In November 2021, decentralized finance protocol bZx announced that one of their developers was the victim of a phishing attack, enabling the attacker to gain control of the developer’s wallet and bZx’s Binance Smart Chain and Polygon deployment protocol. The attacker drained approximately $55 million from wallets on the Binance Smart Chain, Polygon, and Avalanche blockchains before bZx was able to take action. After gaining control of the funds on those chains, the attacker used at least four cross-chain bridges to move the stolen cryptocurrency to the Ethereum blockchain.
Further information: https://www.trmlabs.com/post/trm-phoenix-solves-crypto-investigators-chain-hopping-problem
Case Study: Nested Exchanges
Nested exchanges do not directly custody clients’ digital assets. Instead, they feed off the infrastructure of a large, global cryptocurrency exchange to conduct their transactions. Nested exchanges often take advantage of the greater liquidity and lower transaction costs of big, multi- national exchanges while presenting customers with a custom-made interface obscuring the connection to the larger service.
Nested services can present significant risks to the regulated entities whose infrastructure they share. According to TRM research, nested exchanges create a disproportionate level of risk and are often linked to sanctioned jurisdictions. TRM is happy to share further information with the Australian government on nested exchanges on a bilateral basis.
In late 2021, OFAC took action against a nested crypto exchange called SUEX.io, a concierge cryptocurrency exchanger incorporated in Czechia but operating in Russia. Using its relationship with a large exchange, and access to cash from unknown sources, SUEX was able to convert the illicit monies of its clients to physical cash at an alarming scale.

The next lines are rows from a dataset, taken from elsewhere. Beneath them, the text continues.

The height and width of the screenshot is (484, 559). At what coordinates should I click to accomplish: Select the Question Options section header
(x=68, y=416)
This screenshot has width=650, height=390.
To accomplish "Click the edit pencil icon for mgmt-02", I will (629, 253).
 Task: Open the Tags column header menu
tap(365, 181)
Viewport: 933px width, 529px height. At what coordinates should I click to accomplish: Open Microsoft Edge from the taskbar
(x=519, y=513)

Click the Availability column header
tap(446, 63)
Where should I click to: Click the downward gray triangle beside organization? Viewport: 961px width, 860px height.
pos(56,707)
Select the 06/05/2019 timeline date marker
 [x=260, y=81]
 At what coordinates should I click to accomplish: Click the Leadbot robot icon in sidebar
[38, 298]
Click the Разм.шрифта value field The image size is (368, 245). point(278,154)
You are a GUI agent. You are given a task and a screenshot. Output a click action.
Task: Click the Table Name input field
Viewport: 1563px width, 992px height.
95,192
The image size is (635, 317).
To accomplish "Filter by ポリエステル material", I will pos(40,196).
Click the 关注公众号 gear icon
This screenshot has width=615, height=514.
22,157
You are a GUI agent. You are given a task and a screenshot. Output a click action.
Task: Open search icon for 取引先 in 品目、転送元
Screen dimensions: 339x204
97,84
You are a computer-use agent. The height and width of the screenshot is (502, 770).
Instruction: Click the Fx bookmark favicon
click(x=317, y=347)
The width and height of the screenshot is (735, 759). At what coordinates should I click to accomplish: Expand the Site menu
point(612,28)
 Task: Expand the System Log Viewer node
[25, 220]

As a blockchain intelligence provider that works with some of the world’s largest crypto exchanges to help them identify emerging risks such as these, TRM has been studying the on-chain shape and behavior of nested exchanges since early 2020. Today, TRM users leverage this unique capability, known as Ownership Analytics, to identify parasite exchanges and other nested entities operating on their platforms.
Broadening the regulatory perimeter also presents new possibilities for control measures that leverage innovative technologies such as blockchain analytics, which can be used both by regulators and the private sector. Due to the nature of public blockchains, their transparency, immutability and permanence, investigators, with the use of tools like TRM, are able to conduct provenance tracing to assess the source and destination of funds. By expanding the regulatory remit, a greater number of transactions would be captured, creating benefits for supervision of the sector and the overall effectiveness of the AML/CFT regime.
Case Study: Strengthening Supervision
Supervisors typically rely on documentation and data provided by regulated institutions in discharging their supervisory duties and reviewing the adequacy of an entity’s AML and other controls. While this is an important feedback loop, it is often not possible for the information to be provided on a real-time basis. Sampling of data for supervisory review can also result in inadvertent blind spots. Blockchain intelligence can improve the supervisory process by equipping regulators with a level of transactional risk transparency not previously available.
Consider a hypothetical scenario in which a regulator examines an institution with a similar on-chain profile to Bitzlato, the Hong Kong-registered cryptocurrency exchange recently identified by FinCEN as a primary money laundering concern for its connection with Russian illicit finance.
Blockchain intelligence could reveal a number of material, risk relevant data points that are not apparent from policies, procedures or alert samples. For instance, the regulator might observe that, despite it purporting to do KYC, test accounts and transactions with the exchange reveal that the institution in fact collects no documentation whatsoever at onboarding.
Image. KYC Levels can serve as an indicator for how much documentation an entity actually collects at onboarding, irrespective of written policies
If the regulator wanted to sample transactional activity, blockchain intelligence can give it the ability to begin its review with transactions that carry the most severe risk, with counterparties directly connected to ransomware, scams, darknet markets or other cybercrime services. Moreover, the regulator could ascertain whether those high risk transactions represent a systemic facilitation of illicit activity indicative of control failures, or are merely one-off instances.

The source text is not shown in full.